- Your task -
Determine how many lines below hold the string "target". Reply with the number alone.

********

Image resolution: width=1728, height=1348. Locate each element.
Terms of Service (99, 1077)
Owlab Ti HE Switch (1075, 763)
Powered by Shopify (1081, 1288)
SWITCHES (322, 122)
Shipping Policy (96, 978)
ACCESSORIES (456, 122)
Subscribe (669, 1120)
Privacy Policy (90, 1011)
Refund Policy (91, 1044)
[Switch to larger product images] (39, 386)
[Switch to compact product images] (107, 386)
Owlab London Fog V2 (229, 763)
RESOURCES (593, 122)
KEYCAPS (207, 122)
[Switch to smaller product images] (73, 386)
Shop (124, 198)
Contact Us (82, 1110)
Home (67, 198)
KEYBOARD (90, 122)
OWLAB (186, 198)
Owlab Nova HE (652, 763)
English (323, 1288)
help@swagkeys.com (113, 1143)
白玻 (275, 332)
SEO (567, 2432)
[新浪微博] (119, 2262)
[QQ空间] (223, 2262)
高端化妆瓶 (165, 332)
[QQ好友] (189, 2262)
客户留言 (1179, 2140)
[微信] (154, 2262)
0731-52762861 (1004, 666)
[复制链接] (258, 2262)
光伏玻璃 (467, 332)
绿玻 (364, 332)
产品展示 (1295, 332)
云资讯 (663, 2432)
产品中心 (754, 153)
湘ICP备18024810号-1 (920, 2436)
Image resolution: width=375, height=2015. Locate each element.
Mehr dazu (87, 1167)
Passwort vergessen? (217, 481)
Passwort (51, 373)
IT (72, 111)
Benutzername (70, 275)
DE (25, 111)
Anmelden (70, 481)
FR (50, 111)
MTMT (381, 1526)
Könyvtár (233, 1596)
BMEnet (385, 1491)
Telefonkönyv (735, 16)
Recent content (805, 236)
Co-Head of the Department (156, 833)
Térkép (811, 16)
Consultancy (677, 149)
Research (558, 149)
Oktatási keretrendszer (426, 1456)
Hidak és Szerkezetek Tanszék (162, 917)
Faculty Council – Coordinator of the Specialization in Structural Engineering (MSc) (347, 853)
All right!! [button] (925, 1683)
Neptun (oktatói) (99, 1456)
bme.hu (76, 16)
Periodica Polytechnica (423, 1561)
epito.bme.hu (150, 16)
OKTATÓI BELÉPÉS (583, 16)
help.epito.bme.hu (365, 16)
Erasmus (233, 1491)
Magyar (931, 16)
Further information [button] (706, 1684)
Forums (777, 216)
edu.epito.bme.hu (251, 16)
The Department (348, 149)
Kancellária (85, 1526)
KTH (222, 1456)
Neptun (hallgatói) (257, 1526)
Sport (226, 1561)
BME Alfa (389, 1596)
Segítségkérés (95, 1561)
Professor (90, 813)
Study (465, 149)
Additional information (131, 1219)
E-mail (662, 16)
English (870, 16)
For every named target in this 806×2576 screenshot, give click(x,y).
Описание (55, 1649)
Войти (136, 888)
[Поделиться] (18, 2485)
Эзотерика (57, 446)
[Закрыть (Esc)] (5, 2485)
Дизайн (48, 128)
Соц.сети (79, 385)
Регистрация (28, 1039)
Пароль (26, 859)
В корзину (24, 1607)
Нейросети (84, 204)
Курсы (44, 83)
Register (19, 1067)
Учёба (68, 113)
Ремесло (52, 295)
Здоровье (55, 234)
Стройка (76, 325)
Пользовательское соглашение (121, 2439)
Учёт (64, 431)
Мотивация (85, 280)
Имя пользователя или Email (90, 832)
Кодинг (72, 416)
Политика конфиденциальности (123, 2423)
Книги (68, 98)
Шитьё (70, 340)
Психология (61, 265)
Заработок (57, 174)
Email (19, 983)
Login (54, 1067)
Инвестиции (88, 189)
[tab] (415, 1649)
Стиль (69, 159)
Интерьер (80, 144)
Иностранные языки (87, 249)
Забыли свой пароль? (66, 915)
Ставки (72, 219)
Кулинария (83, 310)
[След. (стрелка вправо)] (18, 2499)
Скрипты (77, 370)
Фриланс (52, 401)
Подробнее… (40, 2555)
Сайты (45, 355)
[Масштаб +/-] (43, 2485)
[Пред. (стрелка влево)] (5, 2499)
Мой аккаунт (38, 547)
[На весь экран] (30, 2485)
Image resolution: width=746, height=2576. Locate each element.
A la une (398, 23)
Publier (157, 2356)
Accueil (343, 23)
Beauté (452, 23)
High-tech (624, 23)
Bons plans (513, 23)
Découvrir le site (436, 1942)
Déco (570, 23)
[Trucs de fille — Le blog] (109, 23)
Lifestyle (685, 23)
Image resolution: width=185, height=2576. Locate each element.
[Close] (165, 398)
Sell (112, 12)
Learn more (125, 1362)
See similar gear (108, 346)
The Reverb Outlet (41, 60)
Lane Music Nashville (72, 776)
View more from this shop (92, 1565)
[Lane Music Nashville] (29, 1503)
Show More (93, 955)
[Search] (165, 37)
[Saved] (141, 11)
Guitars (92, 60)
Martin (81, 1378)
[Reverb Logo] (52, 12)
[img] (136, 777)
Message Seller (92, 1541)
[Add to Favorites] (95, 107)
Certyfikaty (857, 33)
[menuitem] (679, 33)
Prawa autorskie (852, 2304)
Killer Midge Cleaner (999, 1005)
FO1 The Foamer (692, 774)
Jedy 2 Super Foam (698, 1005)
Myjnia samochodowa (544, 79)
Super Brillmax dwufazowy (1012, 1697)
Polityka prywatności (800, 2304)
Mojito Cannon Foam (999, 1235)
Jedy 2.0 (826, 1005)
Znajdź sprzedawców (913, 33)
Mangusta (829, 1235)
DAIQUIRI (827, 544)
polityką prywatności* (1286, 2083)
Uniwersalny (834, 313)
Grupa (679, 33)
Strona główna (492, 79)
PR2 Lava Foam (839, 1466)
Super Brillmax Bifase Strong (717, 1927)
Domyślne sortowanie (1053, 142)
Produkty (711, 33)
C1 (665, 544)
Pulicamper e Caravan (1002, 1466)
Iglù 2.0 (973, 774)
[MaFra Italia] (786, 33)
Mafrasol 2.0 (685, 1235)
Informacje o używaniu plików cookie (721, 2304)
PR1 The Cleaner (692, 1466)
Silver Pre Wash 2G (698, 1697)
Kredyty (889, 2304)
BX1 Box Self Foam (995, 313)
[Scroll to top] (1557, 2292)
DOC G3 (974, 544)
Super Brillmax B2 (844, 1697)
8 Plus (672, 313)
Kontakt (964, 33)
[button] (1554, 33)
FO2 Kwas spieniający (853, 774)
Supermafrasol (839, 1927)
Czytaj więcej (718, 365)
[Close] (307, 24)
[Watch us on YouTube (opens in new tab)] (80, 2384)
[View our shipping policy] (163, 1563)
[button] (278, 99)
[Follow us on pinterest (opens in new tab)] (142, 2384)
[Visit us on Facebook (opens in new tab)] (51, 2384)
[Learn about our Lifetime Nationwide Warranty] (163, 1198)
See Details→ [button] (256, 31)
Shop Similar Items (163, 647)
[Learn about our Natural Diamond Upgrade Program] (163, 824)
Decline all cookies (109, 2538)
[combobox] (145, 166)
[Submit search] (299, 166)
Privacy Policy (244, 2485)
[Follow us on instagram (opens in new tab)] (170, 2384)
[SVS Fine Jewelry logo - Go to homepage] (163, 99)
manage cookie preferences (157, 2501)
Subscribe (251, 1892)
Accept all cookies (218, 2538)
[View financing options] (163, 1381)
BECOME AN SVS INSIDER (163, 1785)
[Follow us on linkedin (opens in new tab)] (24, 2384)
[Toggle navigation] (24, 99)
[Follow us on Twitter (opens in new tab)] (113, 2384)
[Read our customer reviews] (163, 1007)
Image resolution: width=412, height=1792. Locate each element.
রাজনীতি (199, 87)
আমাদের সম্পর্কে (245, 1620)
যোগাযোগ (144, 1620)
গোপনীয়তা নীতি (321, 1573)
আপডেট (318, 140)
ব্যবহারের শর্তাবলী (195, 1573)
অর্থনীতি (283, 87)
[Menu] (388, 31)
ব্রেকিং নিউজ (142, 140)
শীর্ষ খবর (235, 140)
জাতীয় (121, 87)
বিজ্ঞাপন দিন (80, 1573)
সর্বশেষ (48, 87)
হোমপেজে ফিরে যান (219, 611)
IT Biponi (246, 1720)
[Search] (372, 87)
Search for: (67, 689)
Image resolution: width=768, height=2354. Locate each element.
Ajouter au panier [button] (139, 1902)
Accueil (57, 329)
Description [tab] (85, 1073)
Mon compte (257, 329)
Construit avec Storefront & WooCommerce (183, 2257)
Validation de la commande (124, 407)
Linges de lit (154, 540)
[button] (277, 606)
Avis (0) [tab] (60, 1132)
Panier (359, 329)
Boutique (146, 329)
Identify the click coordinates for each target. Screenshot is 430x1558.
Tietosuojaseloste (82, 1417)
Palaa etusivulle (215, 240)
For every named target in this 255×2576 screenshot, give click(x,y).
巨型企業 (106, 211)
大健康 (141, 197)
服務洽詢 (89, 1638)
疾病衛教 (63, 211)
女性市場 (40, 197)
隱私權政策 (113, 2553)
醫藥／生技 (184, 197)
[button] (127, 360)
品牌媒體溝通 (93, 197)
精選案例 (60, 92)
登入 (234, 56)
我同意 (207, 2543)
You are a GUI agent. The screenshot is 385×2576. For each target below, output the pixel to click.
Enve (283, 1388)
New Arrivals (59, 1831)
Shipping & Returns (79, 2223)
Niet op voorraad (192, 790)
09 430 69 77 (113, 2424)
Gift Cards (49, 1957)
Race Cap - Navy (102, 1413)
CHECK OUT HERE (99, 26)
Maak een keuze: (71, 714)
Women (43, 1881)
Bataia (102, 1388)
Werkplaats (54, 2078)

********

- Exercise solution -
4